“Ice Cream eating motherf*cker”: Fugazi, ice cream and a brilliantly surreal dressing down of skinheads
DC punk legend Ian MacKaye’s unwavering straight-edge, independent ethos still stands unrivalled. Eschewing any press coverage from publications that advertise alcohol or cigarettes, pulling all the stops to keep tickets for his shows as low as possible, and always advertising in underground publications, the post-hardcore Fugazi frontman remains fiercely committed to averting any scintilla of commercialism.
Ensuring that any gig he plays is accessible and welcoming to all, MacKaye imposes a strict ‘no moshing’ rule, eliminating any chance that a Fugazi set is hijacked by aggressive types looking for an excuse to throw their weight around and actively hurt others. This practice had become a staple to their sets and well-understood by anyone who had followed the band since their inception in 1986, but with the Billboard breakthrough of ’93’s In on the Kill Taker, a new influx of ‘fans’ who hadn’t got the memo thought “punk means moshing, right?” Wrong.
In true MacKaye fashion, Fugazi rejected lucrative record deals and top-billing at the biggest festivals of the day offered after In on the Kill Taker‘s success and opted to play a free show at their DC hometown’s Fort Reno Park. MacKaye spoke to the uninitiated: “Have a nice time… and tell all the fellas in the front who might get into some crazy violent thing–don’t, OK? Alright? This is not Lollapalooza.”
Despite the gig going well and the crowd losing it in the best possible way, two skinheads who were dead set on causing trouble and stitches started souring the mood, picked up immediately by MacKaye who calls them out mid-song: “Hey, don’t fucking kick people and don’t punch people. I’m talking to you right there, all right? I’m talking to you and you. You want do that fucking shit, get the fuck up on the football field, all right? I’m talking to you…It sucks to have to tell people to behave themselves, but there are other people here, too, all right? So try to be a little more kind.”
There’s always one twat at an open-air gig that size, and you better hope it’s not you.
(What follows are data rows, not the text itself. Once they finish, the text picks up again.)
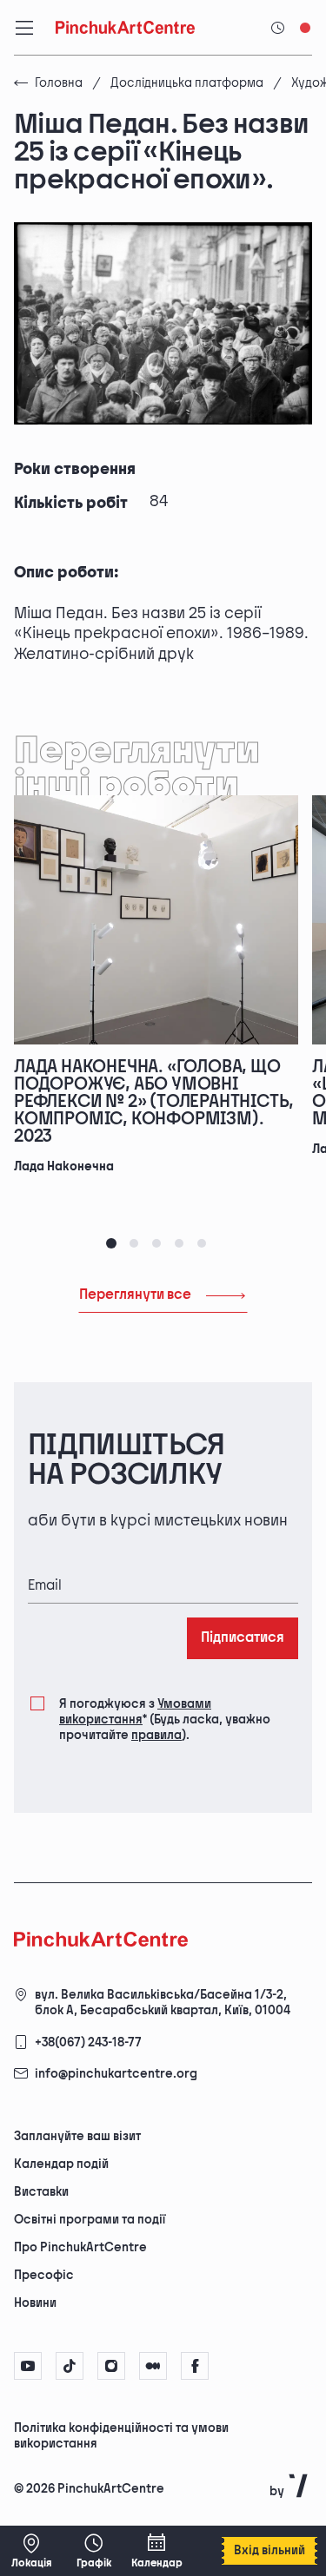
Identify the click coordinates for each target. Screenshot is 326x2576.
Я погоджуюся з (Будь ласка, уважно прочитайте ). (164, 1719)
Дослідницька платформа (186, 83)
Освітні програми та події (89, 2219)
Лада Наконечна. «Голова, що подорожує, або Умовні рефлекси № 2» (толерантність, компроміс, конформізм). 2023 (154, 1102)
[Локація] (31, 2551)
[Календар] (156, 2551)
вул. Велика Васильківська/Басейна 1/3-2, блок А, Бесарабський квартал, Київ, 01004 (162, 2002)
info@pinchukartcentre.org (116, 2073)
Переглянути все (135, 1295)
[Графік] (94, 2551)
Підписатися (242, 1638)
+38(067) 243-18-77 (88, 2042)
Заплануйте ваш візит (77, 2136)
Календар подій (61, 2164)
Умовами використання (135, 1711)
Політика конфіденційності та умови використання (121, 2436)
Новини (35, 2303)
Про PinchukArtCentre (80, 2247)
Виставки (41, 2191)
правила (156, 1735)
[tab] (111, 1243)
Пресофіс (44, 2275)
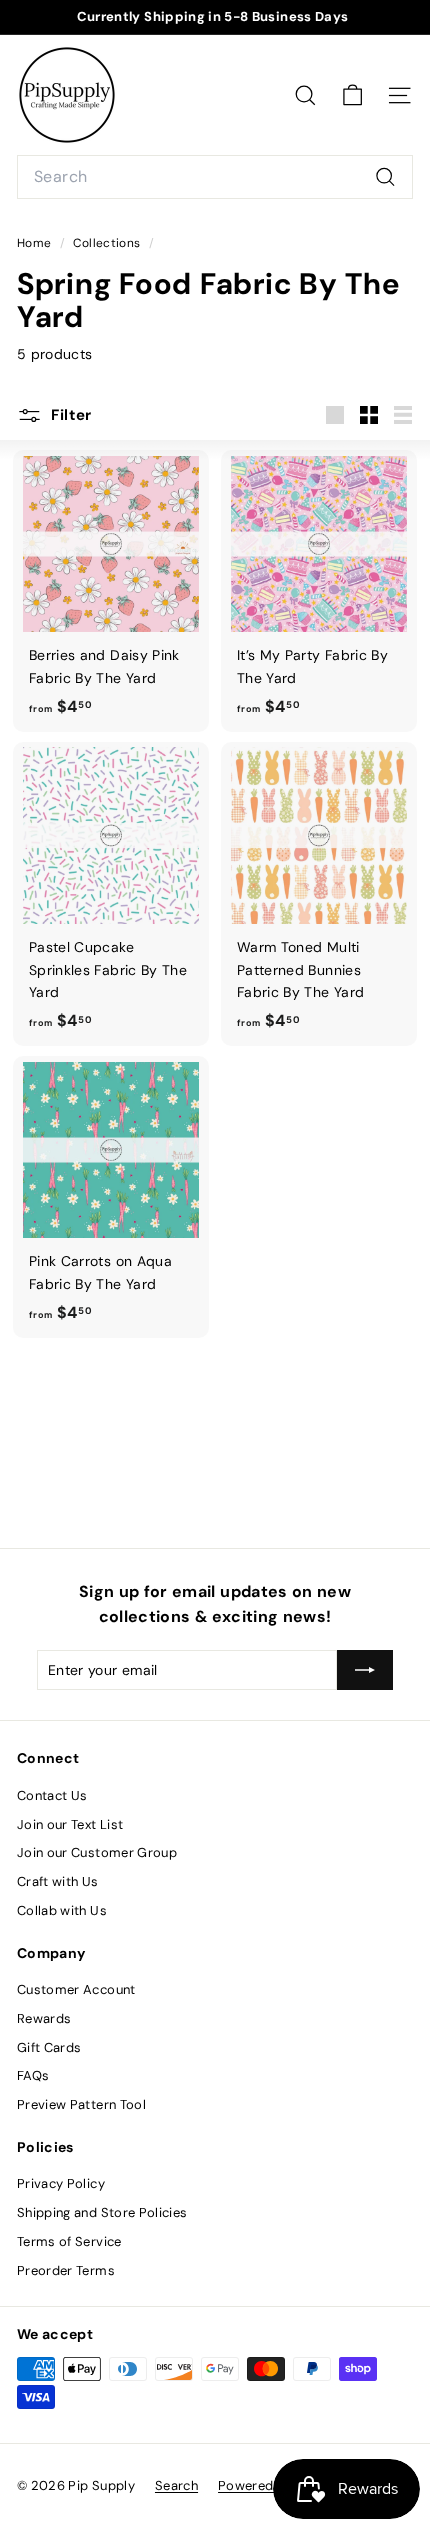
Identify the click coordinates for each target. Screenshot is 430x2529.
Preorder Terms (66, 2270)
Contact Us (52, 1795)
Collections (108, 243)
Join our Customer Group (97, 1852)
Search (176, 2485)
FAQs (33, 2075)
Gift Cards (49, 2047)
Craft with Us (58, 1881)
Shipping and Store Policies (102, 2212)
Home (36, 243)
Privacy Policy (61, 2183)
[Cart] (352, 95)
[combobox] (215, 177)
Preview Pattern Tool (81, 2104)
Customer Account (76, 1989)
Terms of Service (69, 2241)
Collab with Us (62, 1910)
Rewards (44, 2018)
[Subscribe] (365, 1670)
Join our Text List (70, 1824)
The two skinheads’ reactions can’t be verified, but we can surmise their boneheads flushing beetroot pink in acute embarrassment and looking for a hole to be swallowed in if they had any self-awareness. To further their humiliation, drummer Guy Picciotto rises from his stool and shoots MacKaye a question. “Bald guys?”
The “bald guys” had been spotted by Picciotto earlier, hanging out at the park’s Good Humour van tucking into an ice cream each, evaporating whatever ‘tough guy’ impressions they had desperately projected with every lick. Once Picciotto knew the idiots starting the ruckus were the pair scoffing on ice creams, Picciotto let rip:
“You know, I saw you two guys earlier at the Good Humor truck, and you were eating your ice cream like little boys, and I thought: ‘Those guys aren’t so tough; they’re eating ice cream. What a bunch of swell guys!’ I saw you eating cream, pal. Oh don’t you deny it, you were eating an ice cream cone. You were eating an ice cream cone. Oh, you’re bad now, but you were eating an ice cream cone, and I saw you. That’s the shit you can’t hide, you know? You got your fucking shit but you eat ice cream. Everybody knows it, the whole fucking place knows it. Ice cream-eating motherfuckers; that’s what you are!”
“Ice cream-eating motherfuckers” is inspired, but “saw you eating cream, pal” clinches it for the best line in Picciotto’s Good Humour call-out. If the word had yet to reach Fugazi’s new audience on leaving their bullying aggression well away from their sets, the Fort Reno Park ice-cream incident made it super clear in an admirable yet hilarious way.